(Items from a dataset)
- Opening Delimiter -
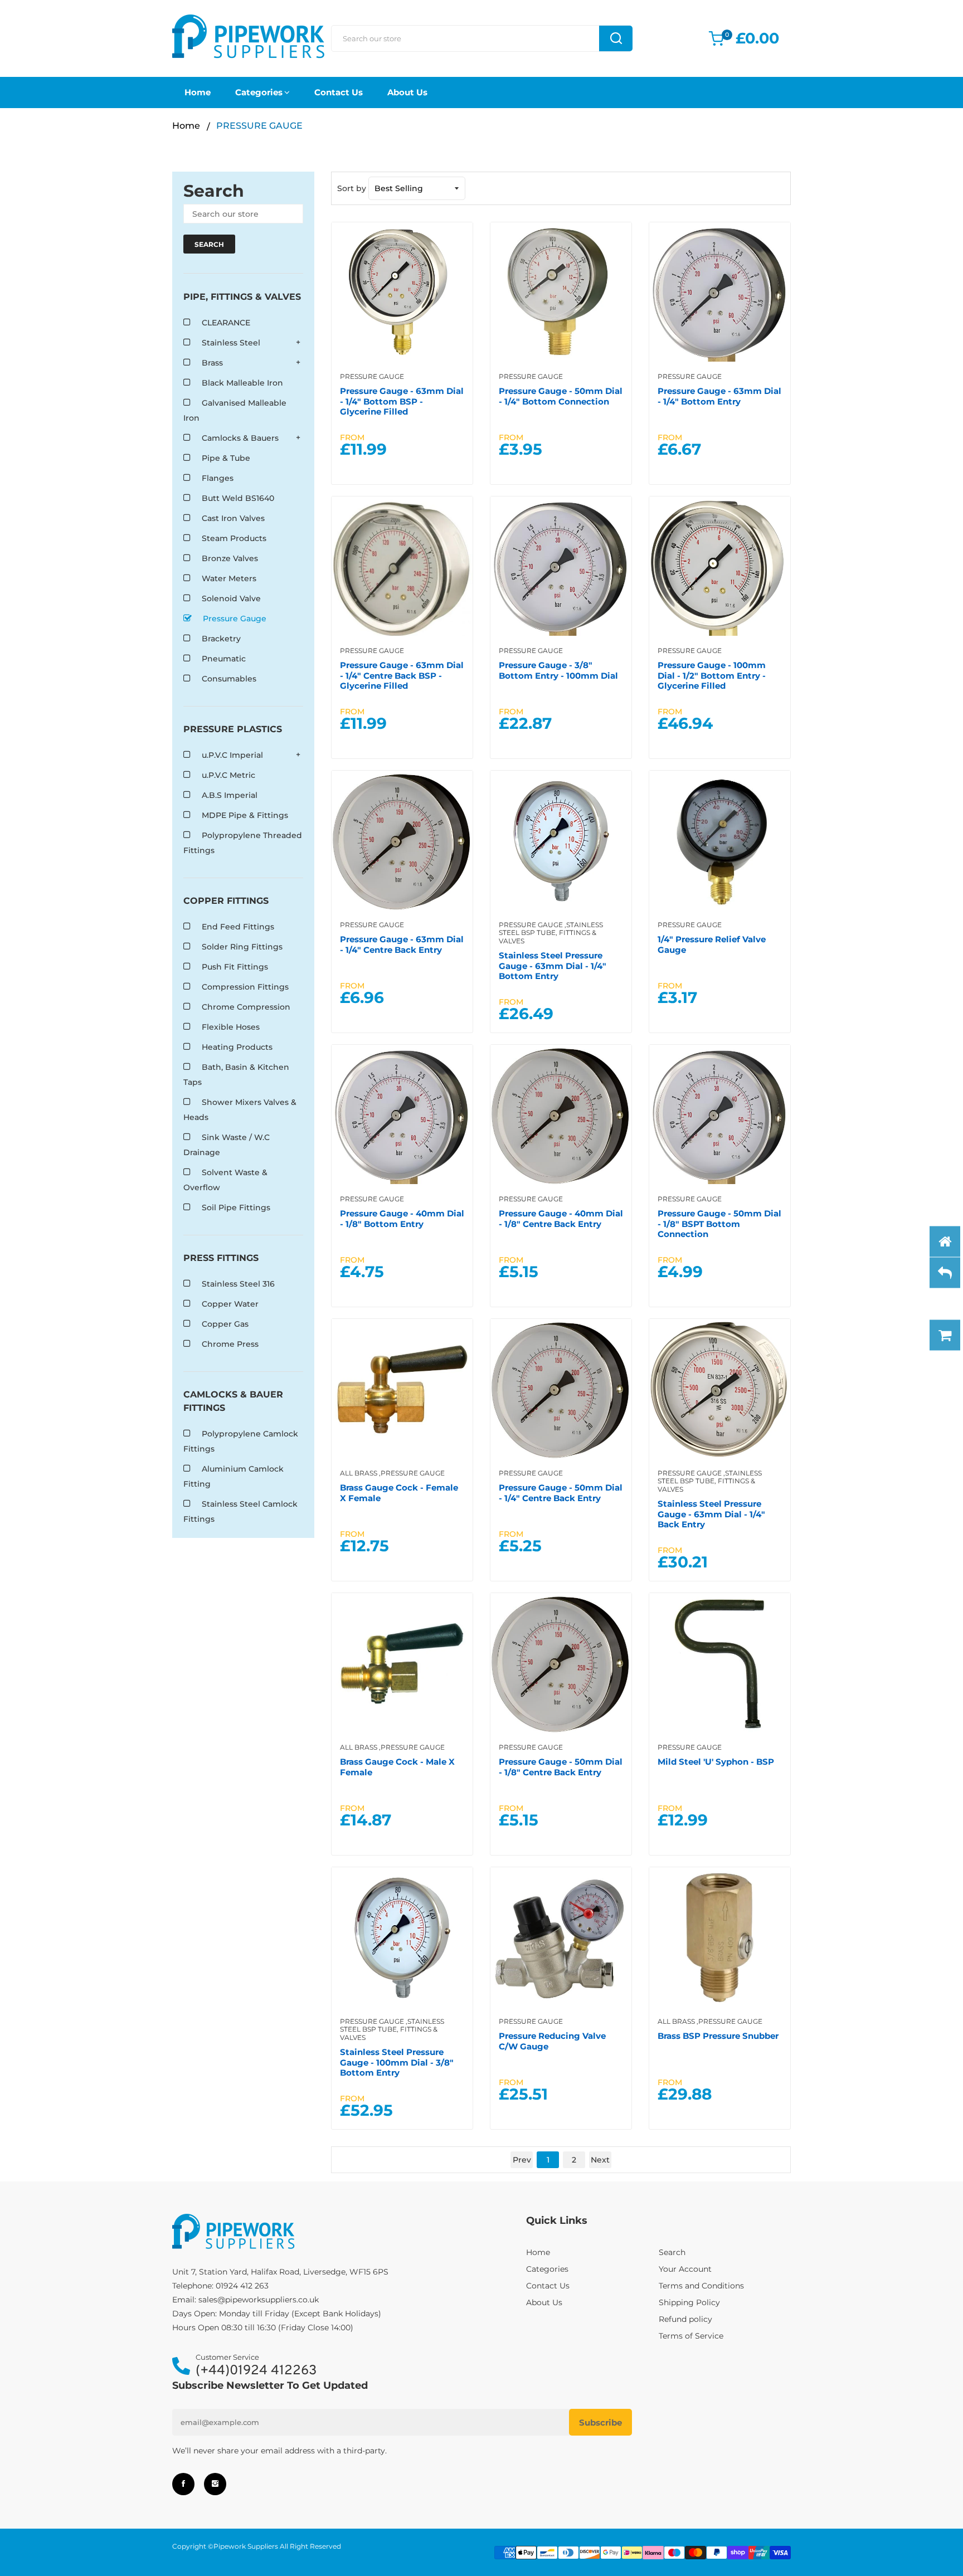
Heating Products (237, 1047)
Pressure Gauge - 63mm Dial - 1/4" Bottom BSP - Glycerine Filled (402, 401)
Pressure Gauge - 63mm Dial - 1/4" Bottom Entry (719, 396)
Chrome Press (230, 1344)
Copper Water (230, 1304)
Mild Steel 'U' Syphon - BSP (716, 1761)
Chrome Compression (246, 1007)
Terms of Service (691, 2336)
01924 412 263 (242, 2286)
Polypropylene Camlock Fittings (240, 1441)
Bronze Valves (230, 558)
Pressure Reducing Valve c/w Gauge (552, 2040)
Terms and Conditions (701, 2286)
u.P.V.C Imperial (232, 755)
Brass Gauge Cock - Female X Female (399, 1492)
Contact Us (338, 92)
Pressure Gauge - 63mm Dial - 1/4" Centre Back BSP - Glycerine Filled (402, 675)
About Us (407, 92)
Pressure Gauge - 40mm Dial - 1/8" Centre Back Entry (561, 1218)
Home (197, 92)
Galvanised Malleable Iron (234, 410)
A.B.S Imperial (229, 795)
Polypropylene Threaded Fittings (242, 842)
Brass (212, 363)
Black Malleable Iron (242, 383)
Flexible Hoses (231, 1027)
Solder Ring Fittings (242, 947)
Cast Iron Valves (233, 518)
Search (672, 2252)
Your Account (685, 2269)
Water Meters (229, 578)
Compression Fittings (245, 987)
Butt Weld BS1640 (238, 498)
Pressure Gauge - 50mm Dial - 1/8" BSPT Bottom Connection (719, 1223)
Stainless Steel (231, 343)
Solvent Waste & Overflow (225, 1179)
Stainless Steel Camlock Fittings (240, 1511)
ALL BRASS (358, 1473)
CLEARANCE (226, 323)
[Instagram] (215, 2484)
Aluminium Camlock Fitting (233, 1476)
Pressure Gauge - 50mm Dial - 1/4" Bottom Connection (560, 396)
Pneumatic (224, 659)
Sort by (351, 188)
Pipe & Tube (226, 458)
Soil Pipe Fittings (236, 1207)
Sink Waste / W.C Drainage (226, 1144)
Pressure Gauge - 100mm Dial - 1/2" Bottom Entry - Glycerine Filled (712, 675)
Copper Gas (225, 1324)
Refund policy (685, 2319)
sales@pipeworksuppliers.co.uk (258, 2300)
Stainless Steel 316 (238, 1284)
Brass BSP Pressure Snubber (718, 2035)
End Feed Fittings (238, 927)
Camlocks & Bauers (240, 438)
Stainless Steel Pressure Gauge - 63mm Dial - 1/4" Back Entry (711, 1514)
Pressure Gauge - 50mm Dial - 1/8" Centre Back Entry (560, 1766)
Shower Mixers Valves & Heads (239, 1109)
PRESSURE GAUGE (372, 376)
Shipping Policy (689, 2302)
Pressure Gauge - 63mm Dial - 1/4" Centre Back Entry (402, 944)
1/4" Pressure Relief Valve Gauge (712, 944)
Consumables (229, 679)
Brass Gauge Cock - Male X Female (397, 1766)
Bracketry (221, 639)
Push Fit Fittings (235, 967)
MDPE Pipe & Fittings (245, 815)
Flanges (218, 478)
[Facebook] (183, 2484)
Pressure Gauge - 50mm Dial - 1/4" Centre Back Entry (560, 1492)
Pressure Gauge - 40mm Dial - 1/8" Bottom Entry (402, 1218)
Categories (259, 92)
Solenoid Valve (231, 598)
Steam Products (234, 538)
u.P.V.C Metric (228, 775)
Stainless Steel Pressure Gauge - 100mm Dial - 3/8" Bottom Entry (397, 2062)
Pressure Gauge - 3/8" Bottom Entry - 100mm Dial (558, 670)
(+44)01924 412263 (256, 2371)
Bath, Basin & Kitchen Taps (236, 1074)
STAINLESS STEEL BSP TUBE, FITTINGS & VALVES (551, 933)
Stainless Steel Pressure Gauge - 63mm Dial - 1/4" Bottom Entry (552, 965)
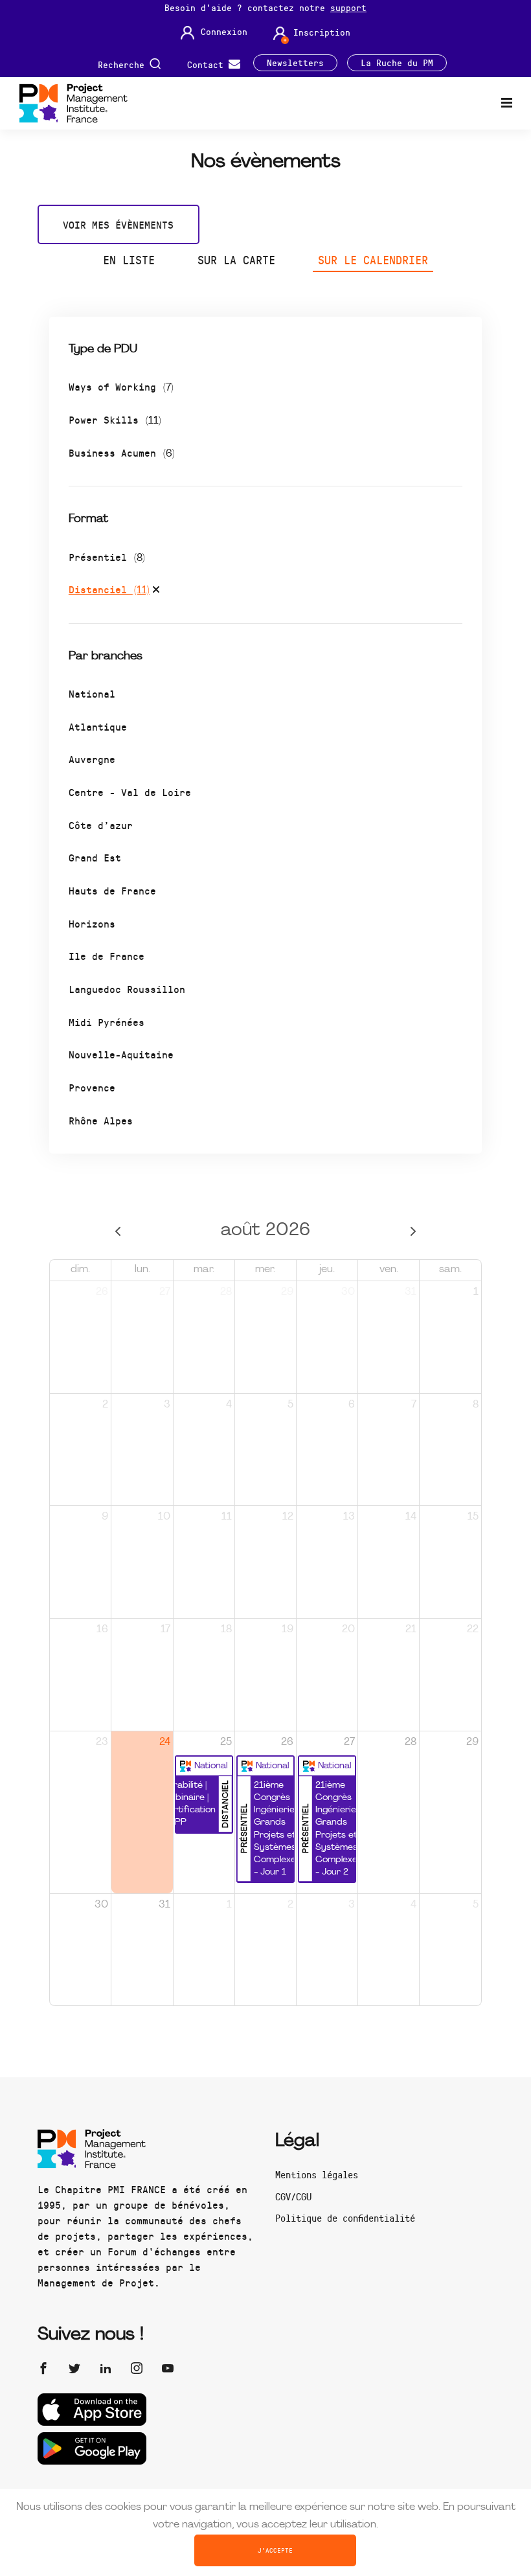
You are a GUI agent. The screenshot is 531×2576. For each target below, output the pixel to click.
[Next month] (412, 1231)
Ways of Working (121, 386)
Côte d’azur (101, 825)
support (348, 7)
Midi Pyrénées (106, 1022)
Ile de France (106, 956)
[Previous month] (118, 1231)
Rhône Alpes (101, 1120)
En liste (129, 260)
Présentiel (107, 557)
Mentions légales (316, 2174)
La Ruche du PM (397, 62)
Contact (208, 63)
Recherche (124, 63)
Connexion (224, 32)
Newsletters (295, 62)
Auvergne (92, 759)
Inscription (321, 32)
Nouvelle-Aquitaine (121, 1054)
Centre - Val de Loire (130, 792)
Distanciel (109, 589)
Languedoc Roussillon (127, 989)
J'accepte (275, 2550)
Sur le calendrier (373, 260)
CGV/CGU (293, 2196)
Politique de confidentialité (345, 2217)
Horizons (92, 923)
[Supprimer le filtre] (156, 591)
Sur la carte (236, 260)
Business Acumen (122, 452)
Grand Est (95, 857)
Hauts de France (112, 890)
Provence (92, 1087)
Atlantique (98, 726)
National (92, 693)
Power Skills (115, 419)
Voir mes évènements (118, 224)
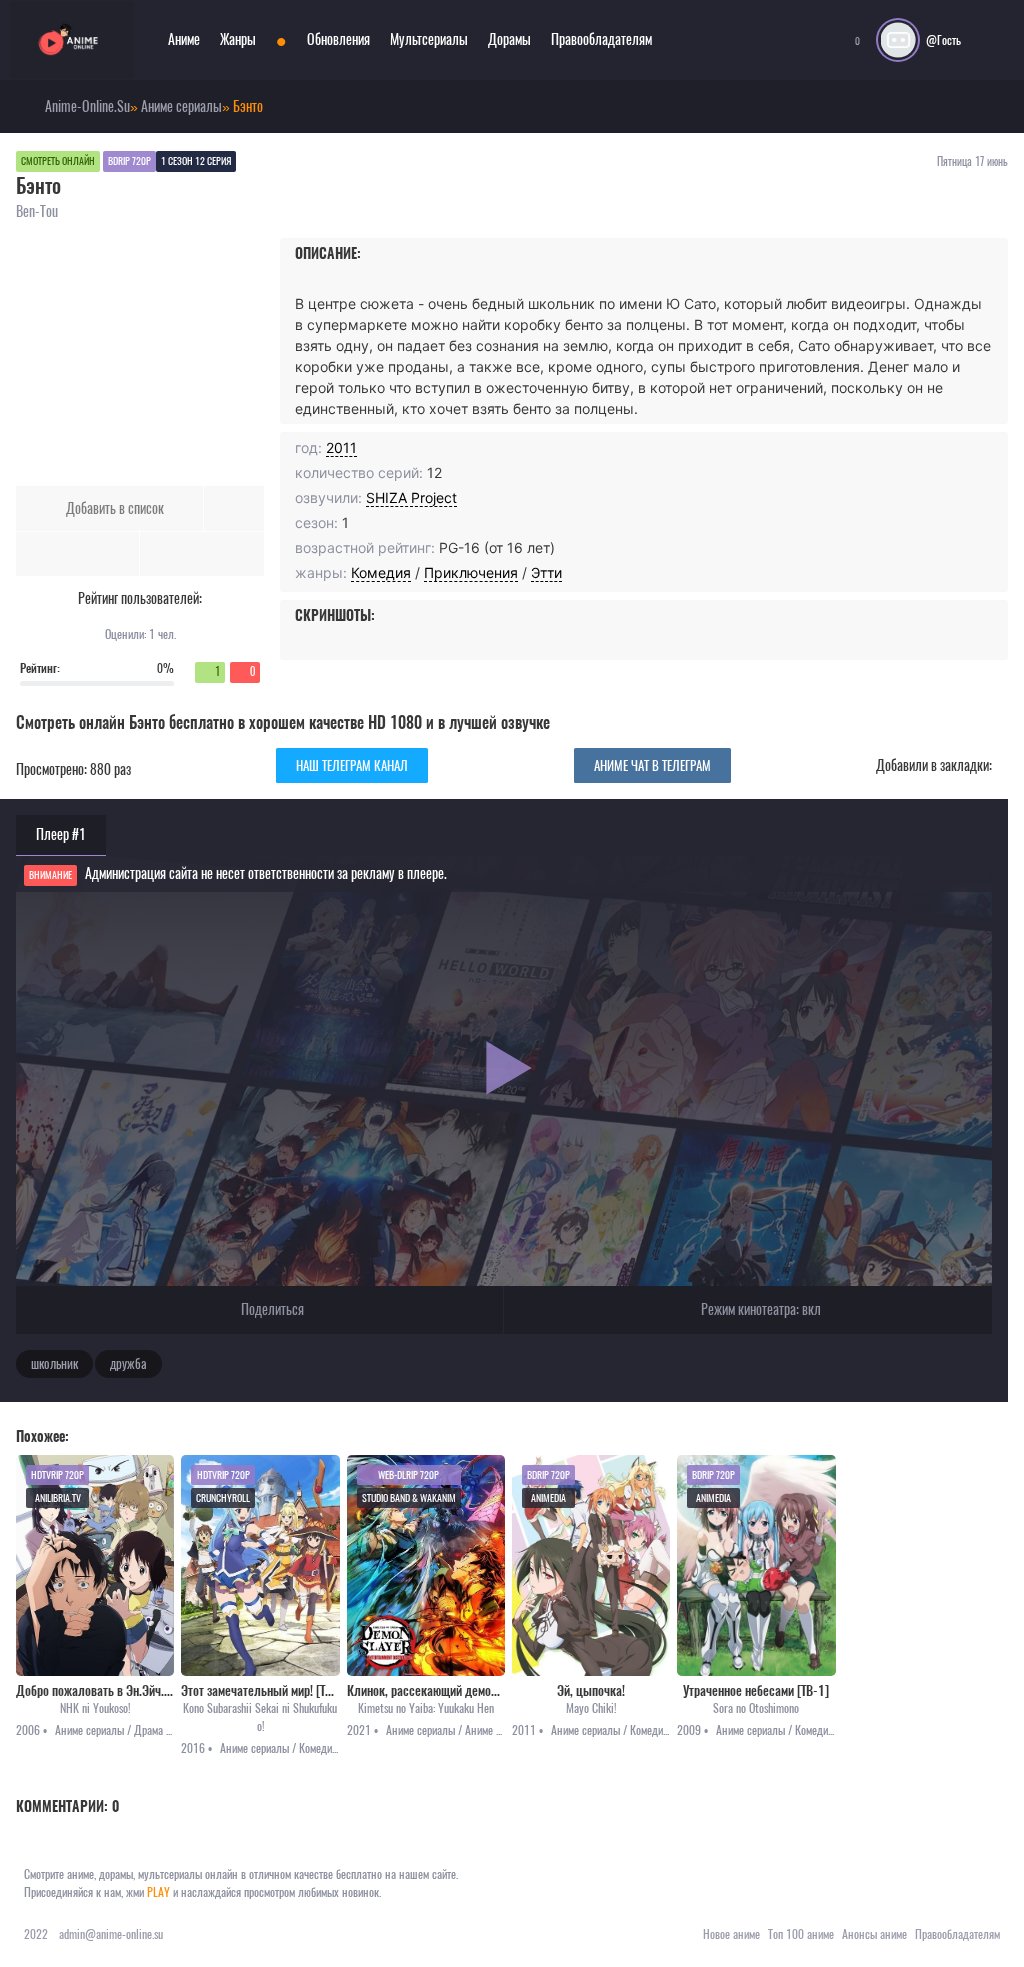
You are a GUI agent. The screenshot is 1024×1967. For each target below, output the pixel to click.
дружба (128, 1363)
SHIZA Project (411, 497)
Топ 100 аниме (801, 1934)
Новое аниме (731, 1934)
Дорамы (509, 39)
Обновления (338, 39)
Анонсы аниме (874, 1934)
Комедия (381, 572)
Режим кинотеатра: (759, 1309)
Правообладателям (601, 39)
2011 (341, 447)
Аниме (184, 39)
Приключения (471, 572)
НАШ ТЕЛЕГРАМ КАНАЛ (352, 765)
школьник (54, 1363)
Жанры (238, 39)
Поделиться (271, 1309)
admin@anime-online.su (111, 1934)
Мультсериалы (429, 39)
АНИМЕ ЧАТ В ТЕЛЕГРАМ (652, 765)
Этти (546, 572)
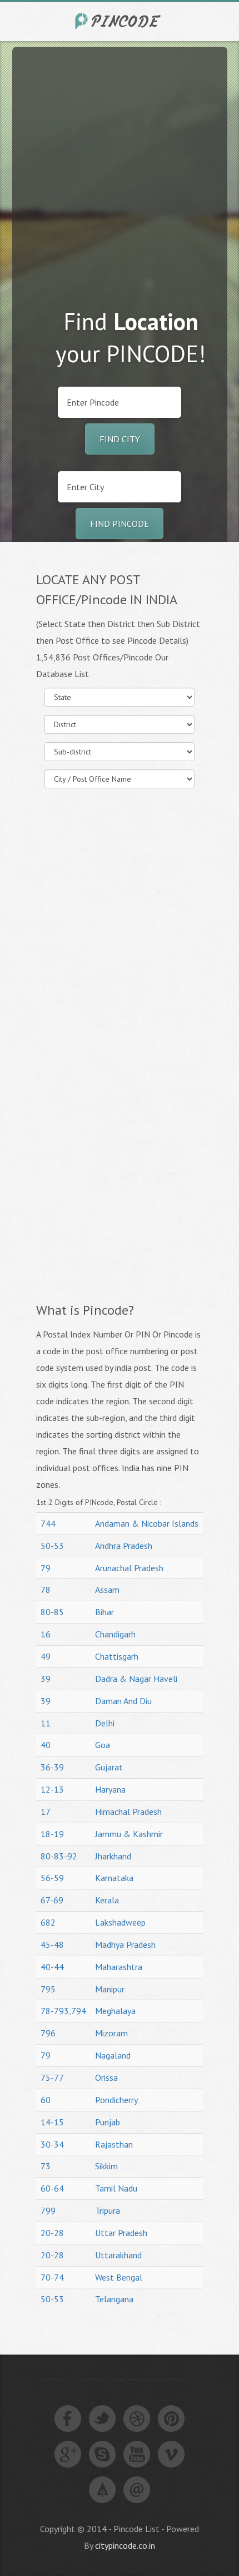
- Closing Delimiter -
> [INSTRUCTIONS TO FOLLOW]:
Each line of the entries above that contains "ТЕЛЕГРАМ" must be copied into the answer.

> [WRITTEN REPLY]:
НАШ ТЕЛЕГРАМ КАНАЛ (352, 765)
АНИМЕ ЧАТ В ТЕЛЕГРАМ (652, 765)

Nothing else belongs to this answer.